■ **Task objective**
Please write out each entry that follows, keeping it exactly the same.

■ **Extracted records**
***
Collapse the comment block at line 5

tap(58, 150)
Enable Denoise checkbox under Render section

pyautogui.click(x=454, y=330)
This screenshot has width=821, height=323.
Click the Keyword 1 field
***
■ **Answer to this problem**
Collapse the comment block at line 5

tap(58, 150)
Enable Denoise checkbox under Render section

pyautogui.click(x=454, y=330)
This screenshot has width=821, height=323.
Click the Keyword 1 field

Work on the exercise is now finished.